I love you lady your to funny at times..

Anonymous said...

Ok...
A. Your body is starving for carbs, and so it is holding on to every last bit of them. Hence, the weight gain. You probably shouldn't cut carbs all together. Once you start them again, you're going to gain a lot of weight. Cutting back is probably the best way for you to lose weight.

B. YOU ARE SO NOT FAT! I saw you in those pictures! You're hot!

Courtney said...

Dont worry about the little bit of weight gain!! The second week on SB is when I lost 11 lbs!! Hold on girl!!! You can do it!! I was trying to redo phase 1 this week and then I remembered it was my bday and I had cake and ice cream!! Oh well!
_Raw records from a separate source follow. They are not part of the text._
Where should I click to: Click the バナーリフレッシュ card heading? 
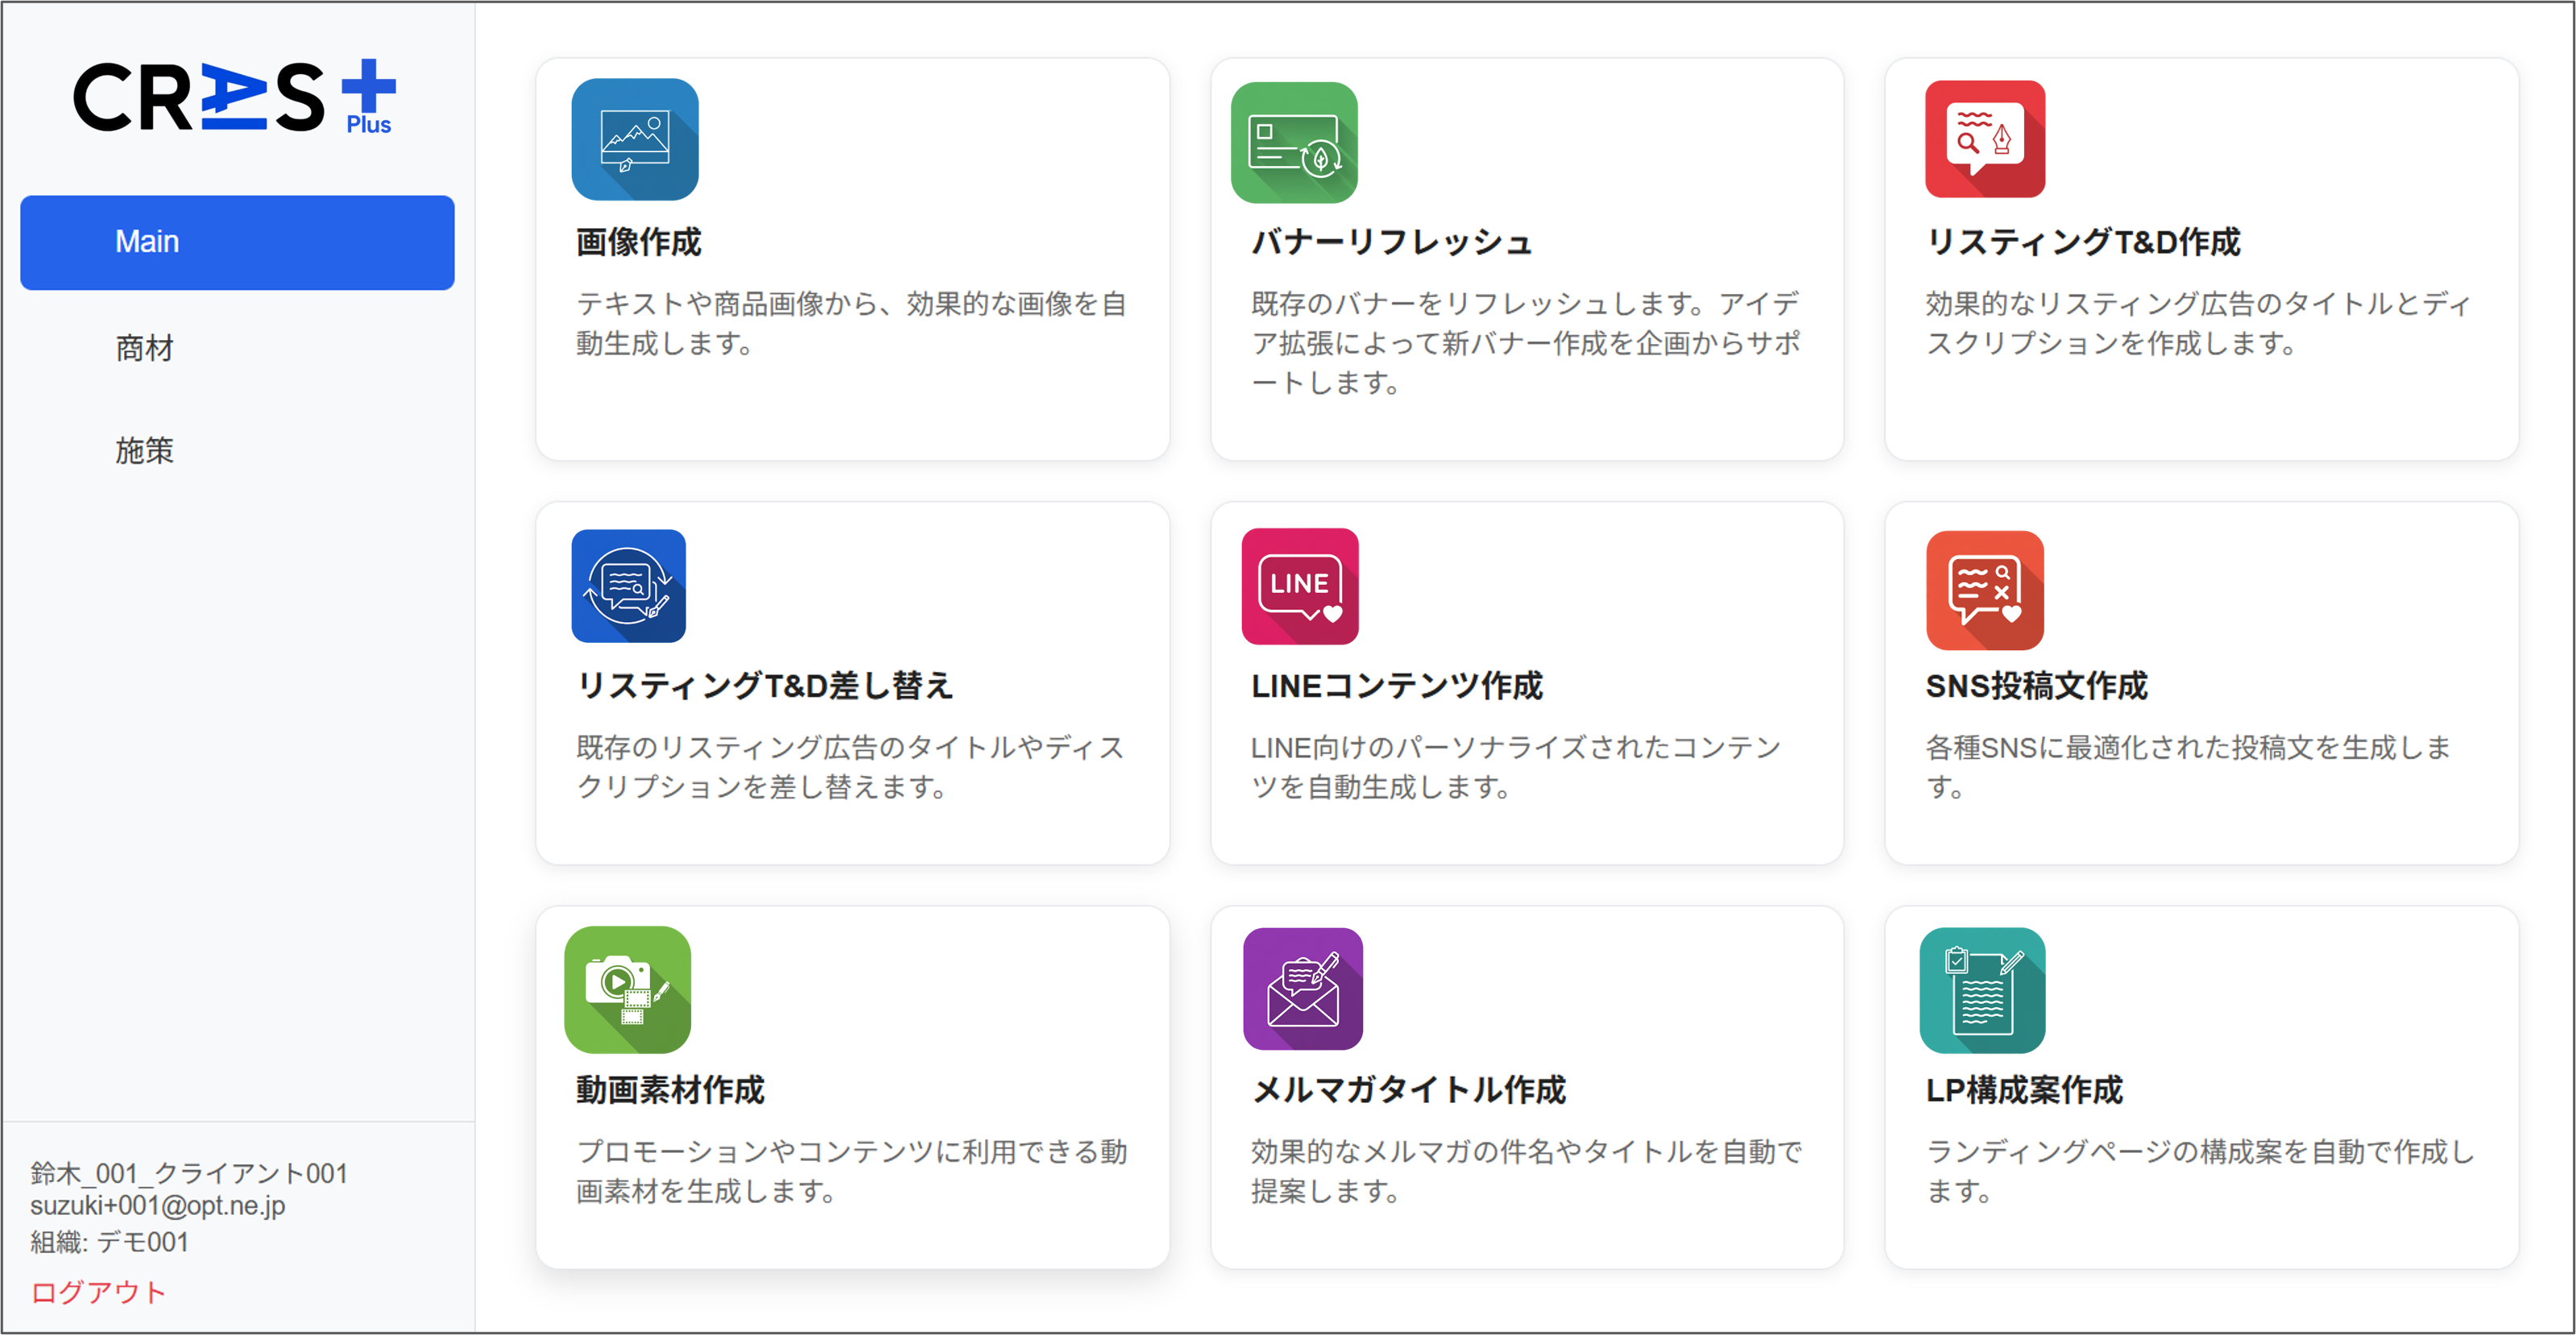[1391, 242]
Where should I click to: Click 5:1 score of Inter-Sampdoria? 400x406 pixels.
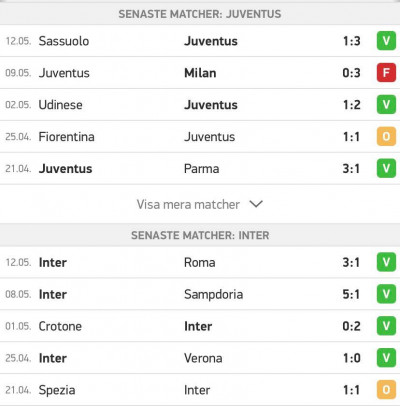point(351,294)
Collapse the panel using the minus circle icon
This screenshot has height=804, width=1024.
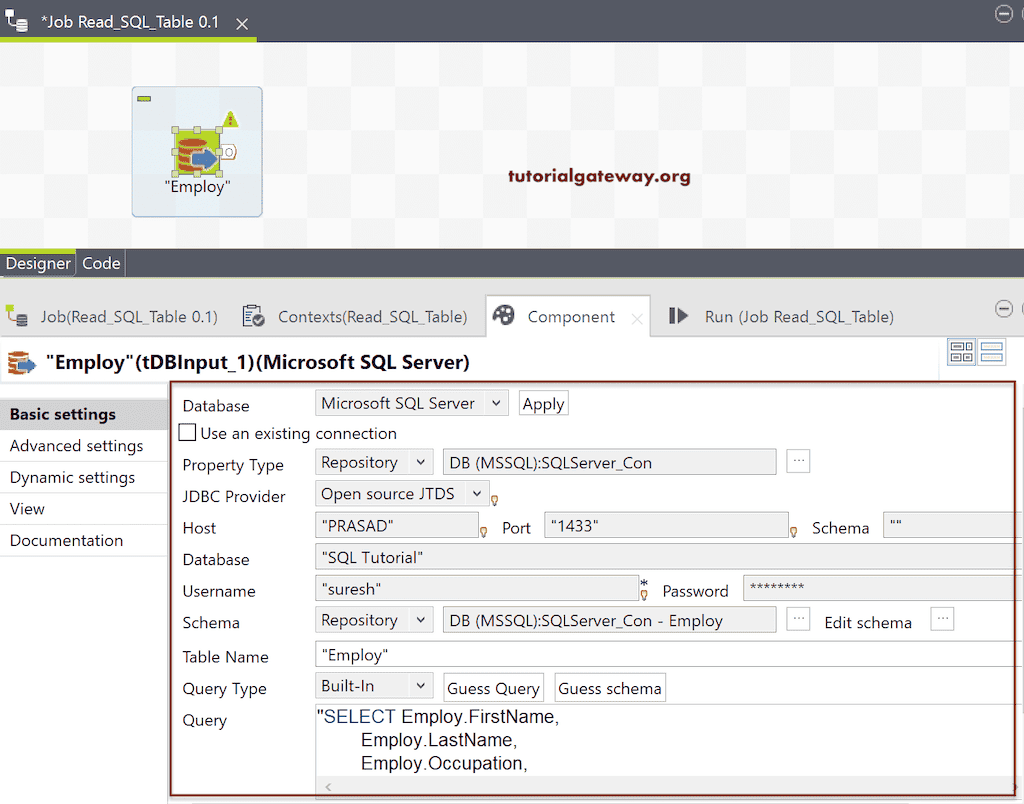(x=1004, y=309)
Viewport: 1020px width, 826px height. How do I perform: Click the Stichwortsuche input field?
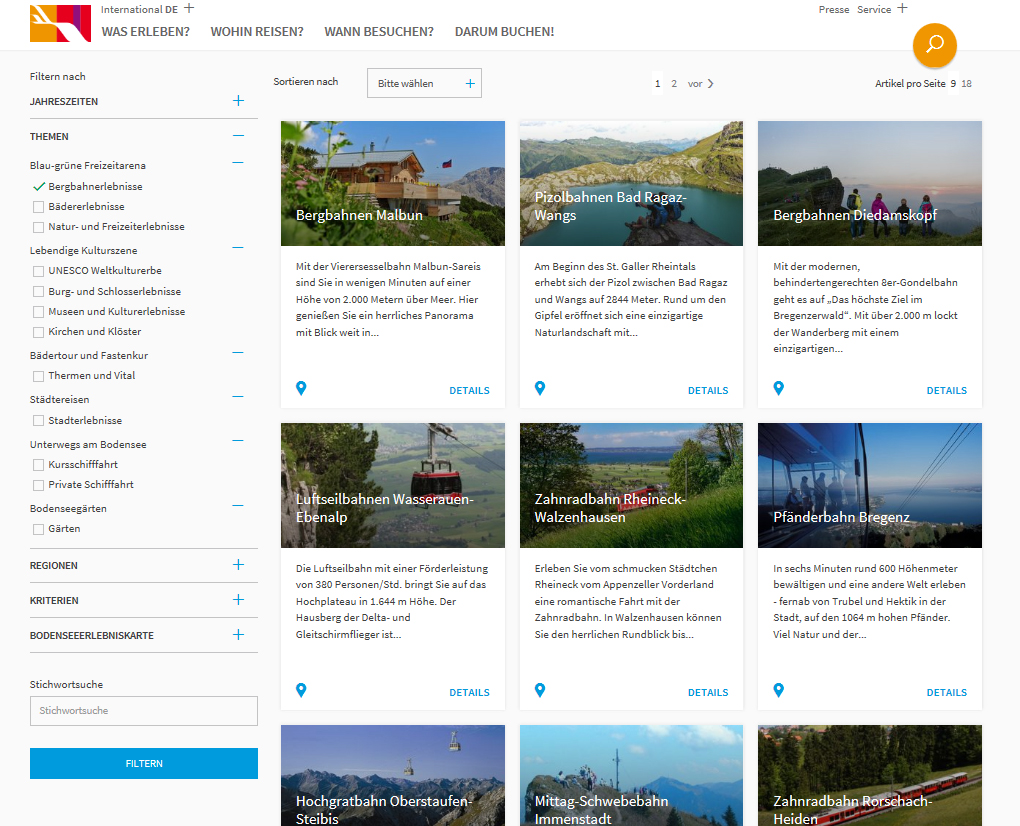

It isn't a diet as much as a healthy lifestyle!! So it allows for treats!! But you are a hottie in your pics!!

Sarah said...

You guys are SO freakin good for my ego! I HEART you all!!

Thank you for the compliments. =)

Anonymous said...

Cheesecake? Did you say cheesecake?

*drool*

Just slap it on my thighs...

I am impressed that you managed to stick to that insane diet babe.

And the arsehat? He will get his.

Lori said...

I did the South Beach diet for about 6 weeks and didn't lose anything. And yes, going back on carbs afterwards was a nightmare. I think the best thing is having a well rounded diet and curtailing the amount of food. Less calories in other words. That said, wow, you are hot right now, why torture yourself at all. Cut back slightly but have fun, you look great.

Jane G said...

You look great, what are you torturing yourself for?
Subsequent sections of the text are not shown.